I have worked, and continue to work, very hard to make my dream a reality. If you read all this and you still think, “Yeah, I could make that work. I’d be willing to figure out a way to do this,” then do it! If this is what you love, you can make a living off it. But you don’t start a handmade business because of those sweet sweet dollar signs. You do it because at the end of the day, you can’t see yourself happy doing anything else.
I’ve been doing this for 3 years. But for an entire year, I didn’t make any money at all. Every cent went into taxes or back into the business to buy new equipment.
You will spend less money buying in bulk in the long run, but you will need to spend more up front. You will also spend less money if you use coupons or shop for deals, but you will need to spend the time to find those. If you order online, you will spend more on shipping, but spend less time on traveling to and from the store. You will have to decide which trade off is best for you. In the beginning, spending less is worth it, even if it takes you more time. But as you get more successful, you will find that time is a hot commodity and you will be willing to pay more money to do less work.
You can look for small business loans or grants that will help jump start things. Better equipment will let you work more efficiently. Practice will make you faster. Working on multiple orders at once like an assembly line will let you get more done per time spent. You can fold fabric in half and cut out two things at a time, or even 4. You can sell patterns, tutorials, prints of stuffed animals, and leftover supplies to help make more money. You can save your receipts and deduct your expenses and mileage to reduce the cost of your taxes. Using more expensive fabric and embellishments will cost more, but you can charge more as well.
As you get to be more well known, demand for your work will go up. As demand increases, you can raise your prices and begin to make more per hour. You may even be able to use crowdsourcing to jumpstart a production line to keep up with demand. If you make enough, you can look into hiring helpers to cut fabric, package orders, and answer emails, giving you more time to create.

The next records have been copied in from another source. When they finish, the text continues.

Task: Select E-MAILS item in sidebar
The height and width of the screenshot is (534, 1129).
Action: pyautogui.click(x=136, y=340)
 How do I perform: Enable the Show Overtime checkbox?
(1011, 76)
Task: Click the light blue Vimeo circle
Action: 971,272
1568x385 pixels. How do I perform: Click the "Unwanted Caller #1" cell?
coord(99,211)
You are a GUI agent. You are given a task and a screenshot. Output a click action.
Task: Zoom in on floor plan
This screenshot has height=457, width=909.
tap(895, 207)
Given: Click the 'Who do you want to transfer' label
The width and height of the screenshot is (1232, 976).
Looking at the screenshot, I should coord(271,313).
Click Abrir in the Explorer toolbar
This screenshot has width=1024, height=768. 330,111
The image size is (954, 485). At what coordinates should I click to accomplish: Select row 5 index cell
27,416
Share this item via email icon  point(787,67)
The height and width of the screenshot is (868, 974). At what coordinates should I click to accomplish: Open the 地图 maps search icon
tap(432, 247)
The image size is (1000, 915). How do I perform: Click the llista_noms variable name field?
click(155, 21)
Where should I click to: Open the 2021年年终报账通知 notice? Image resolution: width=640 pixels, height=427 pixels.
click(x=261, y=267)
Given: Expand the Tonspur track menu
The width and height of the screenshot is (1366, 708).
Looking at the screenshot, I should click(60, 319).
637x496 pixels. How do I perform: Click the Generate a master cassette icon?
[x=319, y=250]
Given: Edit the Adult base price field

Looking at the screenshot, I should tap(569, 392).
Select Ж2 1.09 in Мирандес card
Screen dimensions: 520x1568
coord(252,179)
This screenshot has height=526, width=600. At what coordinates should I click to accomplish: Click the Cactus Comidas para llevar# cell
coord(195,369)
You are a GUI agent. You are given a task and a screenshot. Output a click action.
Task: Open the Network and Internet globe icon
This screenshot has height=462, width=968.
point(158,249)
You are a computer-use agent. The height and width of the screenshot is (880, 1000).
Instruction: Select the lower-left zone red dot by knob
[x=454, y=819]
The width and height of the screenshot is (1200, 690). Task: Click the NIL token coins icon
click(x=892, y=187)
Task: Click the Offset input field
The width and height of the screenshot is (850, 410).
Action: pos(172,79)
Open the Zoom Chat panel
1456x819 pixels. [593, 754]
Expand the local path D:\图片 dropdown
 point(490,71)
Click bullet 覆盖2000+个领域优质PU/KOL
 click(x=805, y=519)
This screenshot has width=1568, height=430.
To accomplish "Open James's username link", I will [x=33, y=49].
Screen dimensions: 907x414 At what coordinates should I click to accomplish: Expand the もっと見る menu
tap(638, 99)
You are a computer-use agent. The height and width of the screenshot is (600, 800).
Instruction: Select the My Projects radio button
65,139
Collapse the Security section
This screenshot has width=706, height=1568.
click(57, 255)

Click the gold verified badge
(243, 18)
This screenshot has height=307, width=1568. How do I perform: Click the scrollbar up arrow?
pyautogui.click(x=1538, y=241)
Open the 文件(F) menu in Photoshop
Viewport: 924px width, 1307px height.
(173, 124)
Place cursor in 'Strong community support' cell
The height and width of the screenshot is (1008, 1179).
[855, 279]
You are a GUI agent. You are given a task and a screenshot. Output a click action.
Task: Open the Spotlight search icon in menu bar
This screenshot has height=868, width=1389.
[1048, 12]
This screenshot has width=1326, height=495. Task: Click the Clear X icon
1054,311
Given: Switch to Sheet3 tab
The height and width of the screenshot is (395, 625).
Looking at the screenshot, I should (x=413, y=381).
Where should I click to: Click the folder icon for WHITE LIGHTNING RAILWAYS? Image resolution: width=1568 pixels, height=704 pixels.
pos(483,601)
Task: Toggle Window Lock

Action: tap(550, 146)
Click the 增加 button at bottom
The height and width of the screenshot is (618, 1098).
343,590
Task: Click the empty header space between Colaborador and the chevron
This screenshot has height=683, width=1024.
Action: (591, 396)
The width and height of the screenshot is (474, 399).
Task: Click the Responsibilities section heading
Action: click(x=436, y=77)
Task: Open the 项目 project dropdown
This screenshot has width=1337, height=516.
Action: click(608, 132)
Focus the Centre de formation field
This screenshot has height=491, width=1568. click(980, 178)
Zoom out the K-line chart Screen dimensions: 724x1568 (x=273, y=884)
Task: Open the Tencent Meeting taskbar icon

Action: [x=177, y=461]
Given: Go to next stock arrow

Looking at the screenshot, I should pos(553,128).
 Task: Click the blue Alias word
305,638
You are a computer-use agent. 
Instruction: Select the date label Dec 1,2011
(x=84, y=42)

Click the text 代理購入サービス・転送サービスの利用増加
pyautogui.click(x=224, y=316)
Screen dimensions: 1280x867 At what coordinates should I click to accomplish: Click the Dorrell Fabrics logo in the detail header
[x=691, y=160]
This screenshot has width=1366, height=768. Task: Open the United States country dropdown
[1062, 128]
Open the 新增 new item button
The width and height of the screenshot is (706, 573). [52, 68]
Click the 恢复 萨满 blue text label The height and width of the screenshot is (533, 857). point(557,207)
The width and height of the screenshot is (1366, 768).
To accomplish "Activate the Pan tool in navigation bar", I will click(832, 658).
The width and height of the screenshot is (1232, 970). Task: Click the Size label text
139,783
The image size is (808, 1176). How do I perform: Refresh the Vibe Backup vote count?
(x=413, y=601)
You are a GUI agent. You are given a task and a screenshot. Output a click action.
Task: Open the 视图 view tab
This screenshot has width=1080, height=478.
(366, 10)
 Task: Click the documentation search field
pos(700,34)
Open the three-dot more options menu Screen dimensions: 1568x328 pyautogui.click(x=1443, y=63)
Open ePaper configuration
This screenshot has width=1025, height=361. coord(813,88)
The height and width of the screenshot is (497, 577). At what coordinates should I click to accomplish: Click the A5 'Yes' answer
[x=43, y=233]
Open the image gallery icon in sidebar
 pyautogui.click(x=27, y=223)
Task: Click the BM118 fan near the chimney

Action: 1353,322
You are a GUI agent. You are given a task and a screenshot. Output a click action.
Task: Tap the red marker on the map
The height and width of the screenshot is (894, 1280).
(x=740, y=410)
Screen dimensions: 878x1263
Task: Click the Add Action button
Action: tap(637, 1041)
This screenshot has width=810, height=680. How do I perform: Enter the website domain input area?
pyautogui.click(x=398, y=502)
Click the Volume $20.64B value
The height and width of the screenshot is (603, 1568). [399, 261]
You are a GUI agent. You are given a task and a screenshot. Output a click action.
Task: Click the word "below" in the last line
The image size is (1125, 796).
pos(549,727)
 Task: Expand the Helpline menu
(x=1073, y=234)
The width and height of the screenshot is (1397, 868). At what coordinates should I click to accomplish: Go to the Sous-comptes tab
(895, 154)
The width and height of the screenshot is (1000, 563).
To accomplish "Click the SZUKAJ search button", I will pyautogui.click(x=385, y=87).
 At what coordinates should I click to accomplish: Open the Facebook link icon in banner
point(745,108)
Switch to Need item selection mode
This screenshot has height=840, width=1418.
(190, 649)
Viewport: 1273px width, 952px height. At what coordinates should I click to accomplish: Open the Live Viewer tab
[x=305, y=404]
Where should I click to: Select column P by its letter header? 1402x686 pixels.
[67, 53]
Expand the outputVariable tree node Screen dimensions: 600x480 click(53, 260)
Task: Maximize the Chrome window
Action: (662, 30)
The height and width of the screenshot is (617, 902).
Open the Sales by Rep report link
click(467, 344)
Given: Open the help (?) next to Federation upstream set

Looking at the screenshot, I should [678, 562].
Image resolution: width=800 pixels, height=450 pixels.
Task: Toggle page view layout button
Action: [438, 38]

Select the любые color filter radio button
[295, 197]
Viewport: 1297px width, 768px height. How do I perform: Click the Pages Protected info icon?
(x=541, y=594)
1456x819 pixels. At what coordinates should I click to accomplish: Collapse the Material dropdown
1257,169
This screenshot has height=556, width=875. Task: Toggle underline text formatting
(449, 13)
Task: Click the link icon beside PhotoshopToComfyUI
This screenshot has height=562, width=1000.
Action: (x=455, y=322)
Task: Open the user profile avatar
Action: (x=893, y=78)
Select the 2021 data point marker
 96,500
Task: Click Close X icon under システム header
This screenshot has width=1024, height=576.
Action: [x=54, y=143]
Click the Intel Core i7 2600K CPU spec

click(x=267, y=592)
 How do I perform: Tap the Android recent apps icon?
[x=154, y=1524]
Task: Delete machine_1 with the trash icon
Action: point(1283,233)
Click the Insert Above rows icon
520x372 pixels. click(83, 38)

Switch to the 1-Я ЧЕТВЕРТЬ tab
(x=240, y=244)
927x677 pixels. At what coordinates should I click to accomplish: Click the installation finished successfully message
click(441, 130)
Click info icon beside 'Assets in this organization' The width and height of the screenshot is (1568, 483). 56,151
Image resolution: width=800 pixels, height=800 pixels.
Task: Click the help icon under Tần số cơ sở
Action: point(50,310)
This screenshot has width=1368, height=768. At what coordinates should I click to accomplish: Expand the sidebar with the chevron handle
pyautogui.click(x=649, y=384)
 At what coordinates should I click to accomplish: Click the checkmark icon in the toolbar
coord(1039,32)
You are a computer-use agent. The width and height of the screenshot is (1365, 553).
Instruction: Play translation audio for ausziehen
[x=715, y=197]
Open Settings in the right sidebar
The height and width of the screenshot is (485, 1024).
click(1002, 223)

I hope this write up helps people understand the more sobering reality of plush making as a full time job. I suspect some people think I just flounce in, post a picture of a stuffed animal, and flounce out with all this cash. One time I made over $5,000 at a 4 day convention. I put all the cash on the bed, rolled in it, and my friends took pictures. People got completely pissed off at me for “Making all that money to sit on my ass for 4 days.” The reality was I had over $1,000 in expenses and it took a month of 10 hour work days to prep for that convention. I made maybe $12 an hour, if that.